Tantangan untuk menjaga kesinambungan industri sawit nasional, terutama untuk menjaga kesejahteraan petani sawit juga bersumber dari eksternal. Pada akhir 2024, Uni Eropa akan memberlakukan full implementation atas European Union Deforestation Regulation (EUDR). Melalui aturan ini, berbagai komoditi termasuk sawit akan dihalangi masuk Uni Eropa kecuali bila mampu memenuhi aturan tentang bebas deforestasi melalui skema treacibility (ketertelusuran). Indonesia bersama beberapa negara penghasil sawit terus berdiplomasi dan bernegosiasi untuk bisa sampai pada titik win-win solution sehingga petani sawit kita tidak dirugikan.

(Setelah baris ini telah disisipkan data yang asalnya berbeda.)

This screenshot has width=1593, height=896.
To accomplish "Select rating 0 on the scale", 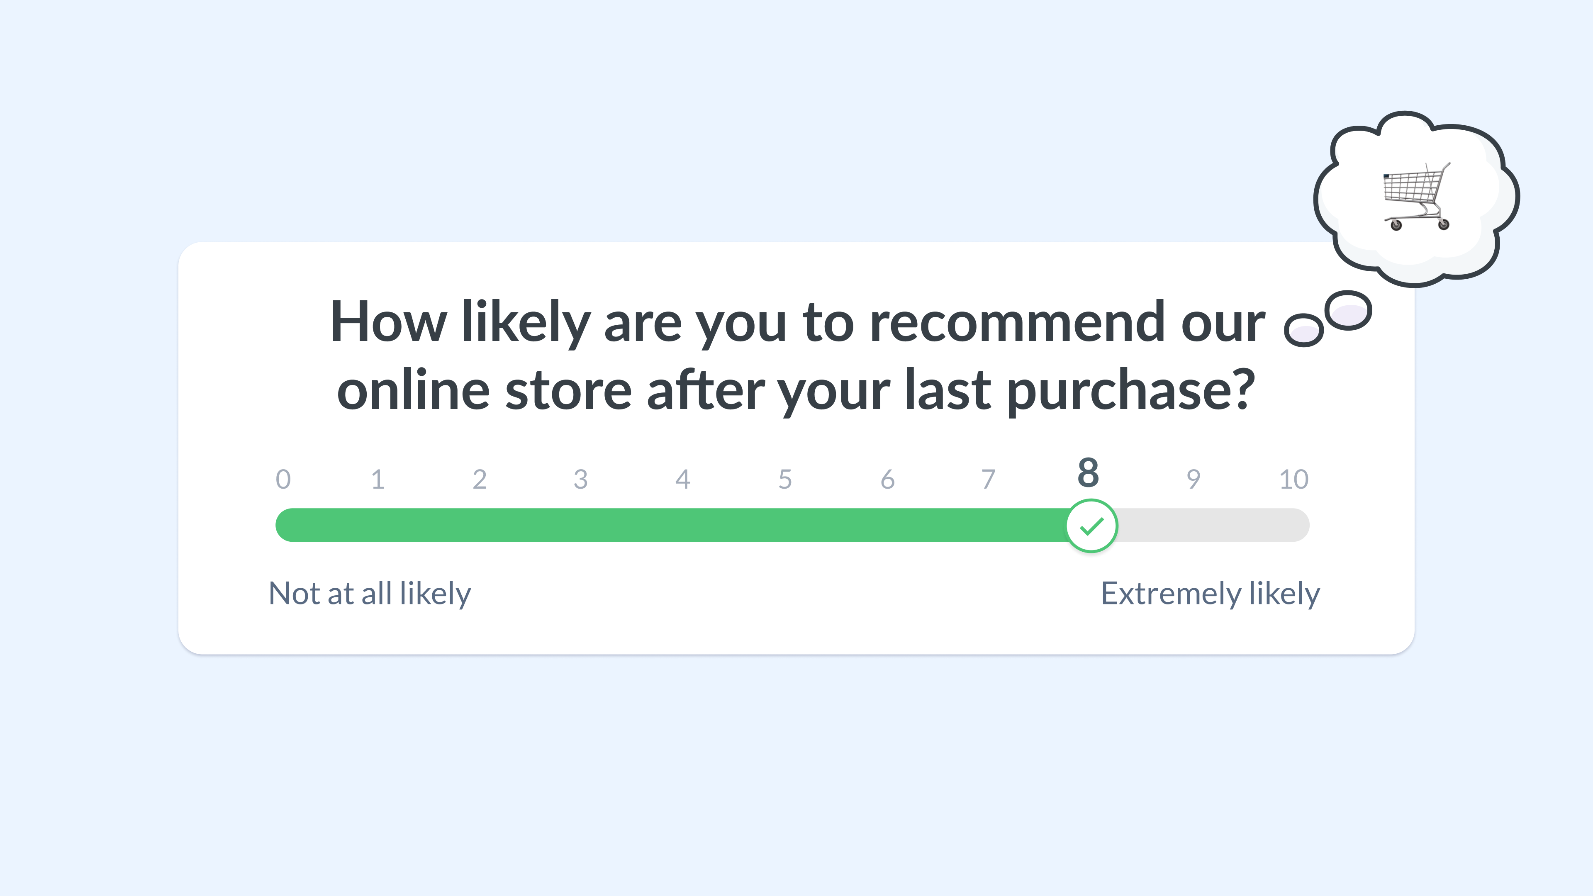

Berbagai tantangan tapi juga peluang ke depan begitu luas dan nyata di depan mata, yang apabila tidak dikelola dan dimanfaatkan dengan baik, bisa merugikan industri sawit dan masyarakat Indonesia pada umumnya. Itulah mengapa, pada buku “Sawit, Anugerah yang Perlu Diperjuangkan” besutan Indonesia Palm Oil Strategic Studies
(IPOSS) yang diluncurkan hari ini, mengajak semua pemangku kepentingan untuk bersama-sama menciptakan dan memelihara ekosistem kelapa sawit dari hulu ke hilir yang semakin baik.